Along with shifting to a 7nm process, the Ampere architecture boasts significant technical improvements over the current-gen Pascal. AnandTech has done an excellent job of describing the changes. Most importantly is a huge increase in transistor count, up to 54.2 billion from 21.1B. Transistor count doesn’t directly relate to performance, but it does correlate to total computational power.
In other words, Ampere GPUs will crunch through processes a lot faster than older cards. That’s partly because of the smaller die, as well as better manufacturing processes.
Other major details include a huge uptick in total available VRAM, up to 40GB, as well as an increase to 400W TDP. We expect higher-end models like the RTX 3080 (only rumored) to seriously outperform today’s top tier. Reports that GPU performance is slowing may turn out to be wrong.
This huge architecture improvement may also be why NVIDIA boasted back at CES that even mobile GPUs will outperform consoles. And while it’s not uncommon for consoles to underperform mid-range videocards on release, historically that’s never been true for laptop cards.
AMD’s been doing an incredible job at the low- and mid-tier, but NVIDIA’s completely owned the top-of-the-line. There’s no question that underdog AMD is trying to change that, but NVIDIA isn’t going down without a fight (unlike, it seems, Intel in the CPU space). Just from a technological standpoint, these numbers aren’t just impressive: they’re crazy.
And it makes sense. Gamers are looking for better performance at higher resolutions and higher framerates. All other parts of the experience exist: 240Hz displays, 8K resolution, and even 128-thread CPUs.
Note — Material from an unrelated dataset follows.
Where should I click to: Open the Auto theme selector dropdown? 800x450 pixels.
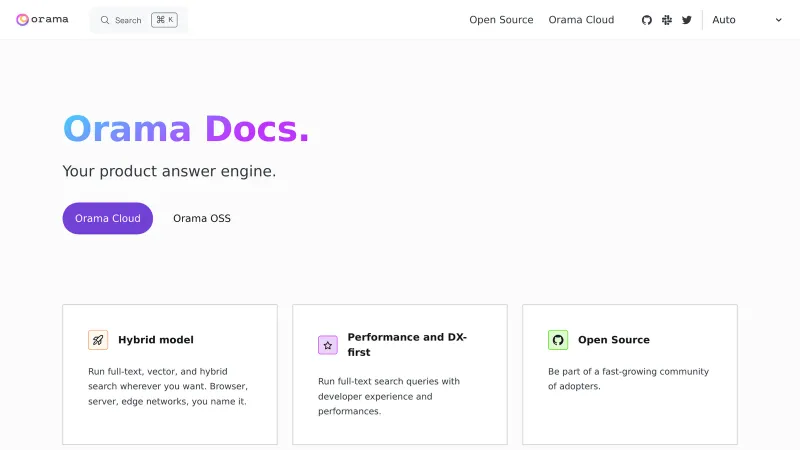pos(745,20)
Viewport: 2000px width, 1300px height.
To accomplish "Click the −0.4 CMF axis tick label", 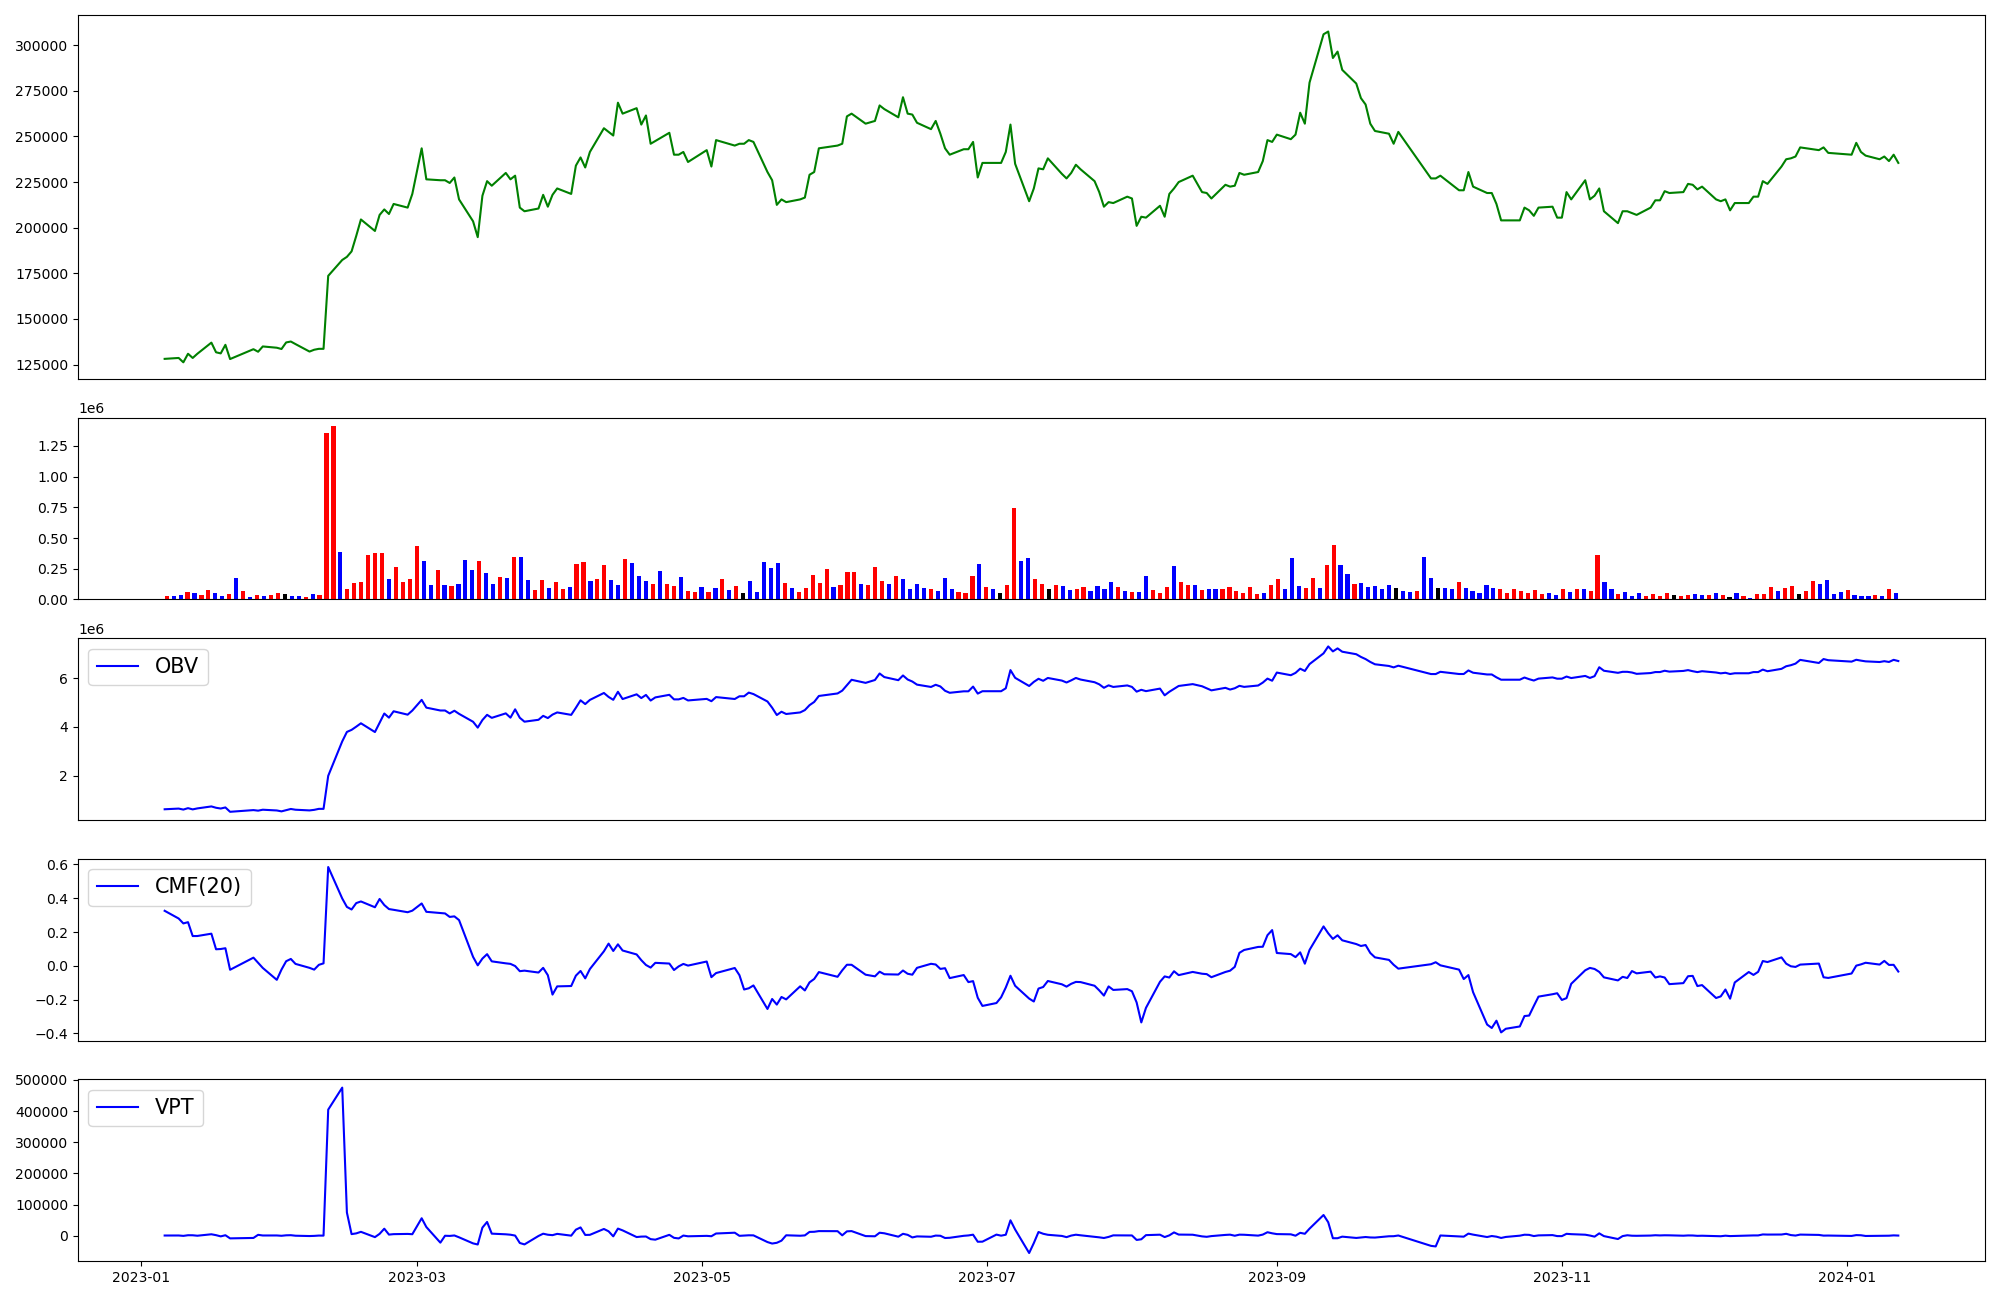I will pyautogui.click(x=54, y=1034).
Graphics cards are actually the bottleneck (only pre-empted by our wallets), and NVIDIA is changing that.
Furthermore, the company is pushing for streaming gaming through it’s GeForce Now service where it’s top-tier cards will be even more useful. With limitations around streaming (1080p and 60fps max), these GPUs can provide more stable performance at a lower cost over time. Developers looking for more power will have it. And anyone using GPUs for anything else, like cloud computing, data centers, or supercomputers…they’ll go to NVIDIA first. And that push for corporate clients will continue the cycle of better consumer cards.
AMD has a huge road ahead if they want to gain the upper ground, especially with gamers who have more cash to spend. And our games will only perform better, thanks to NVIDIA raising the ceiling.